5. Governing Law. The laws of the State of Georgia shall govern this Separation
Agreement. If Georgia's conflict of law rules would apply another state's laws,
the Parties agree that Georgia law shall still govern.
6. Entire Agreement. This Separation Agreement, including the Release Agreement
which is incorporated by reference, constitutes the entire agreement between the
Parties. You acknowledge that Your post-termination obligations contained in
Section 7 of the Release Agreement are valid, enforceable and reasonably
necessary to protect the legitimate business interests of the Company, and You
agree to abide by such obligations. Except as set forth in this Section, this
Separation Agreement supersedes any prior communications, agreements or
understandings, whether oral or written, between the Parties arising out of or
relating to Your employment and the termination of that employment. Other than
the terms of this Separation
Page 3 of 4
Agreement, no other representation, promise or agreement has been made with You
to cause You to sign this Separation Agreement.
7. Amendments. This Separation Agreement may not be amended or modified except
in writing signed by both Parties.
8. Consent to Jurisdiction. You agree that any claim arising out of or relating
to this Separation Agreement shall be brought in a state or federal court of
competent jurisdiction in Georgia. You consent to the personal jurisdiction of
the state and/or federal courts located in Georgia. You waive (i) any objection
to jurisdiction or venue, or (ii) any defense claiming lack of jurisdiction or
improper venue, in any action brought in such courts.
9. Successors and Assigns. This Separation Agreement shall be assignable to, and
shall inure to the benefit of, the Company's successors and assigns, including,
without limitation, successors through merger, name change, consolidation, or
sale of a majority of the Company's stock or assets, and shall be binding upon
You and Your heirs and assigns.
10. Voluntary Agreement.

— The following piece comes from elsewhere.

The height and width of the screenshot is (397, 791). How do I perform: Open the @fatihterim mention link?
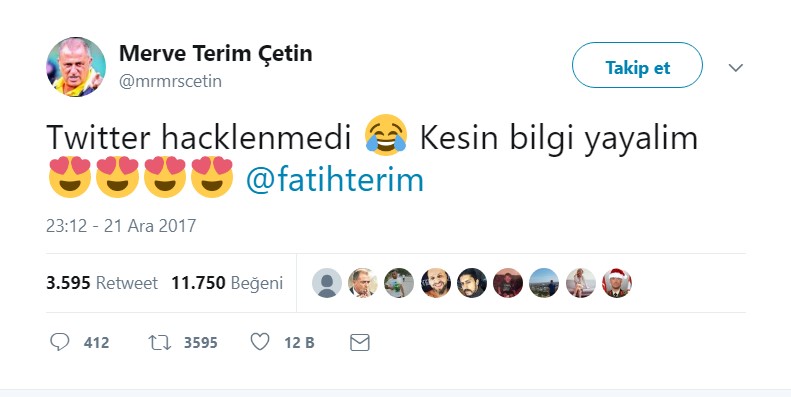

You acknowledge the validity of this Separation
Agreement and represent that You have the legal capacity to enter into this
Separation Agreement. You acknowledge that You have carefully read this
Separation Agreement, know and understand the terms and conditions, including
its final and binding effect, and sign it voluntarily.
If the terms set forth in this Separation Agreement are acceptable, please sign
below and return the signed original to me on or before April 21, 2005. If the
Company does not receive a signed original on or before the above-stated date,
then this offer shall be revoked and You shall not be entitled to the separation
benefits stated above.
Sincerely,
Xxx Xxxxx
General Counsel
I acknowledge the validity of this Separation Agreement and represent that I
have the legal capacity to enter into this Separation Agreement. I have
carefully read the Separation Agreement, know and understand the terms and
conditions, including its final and binding effect, and sign it voluntarily.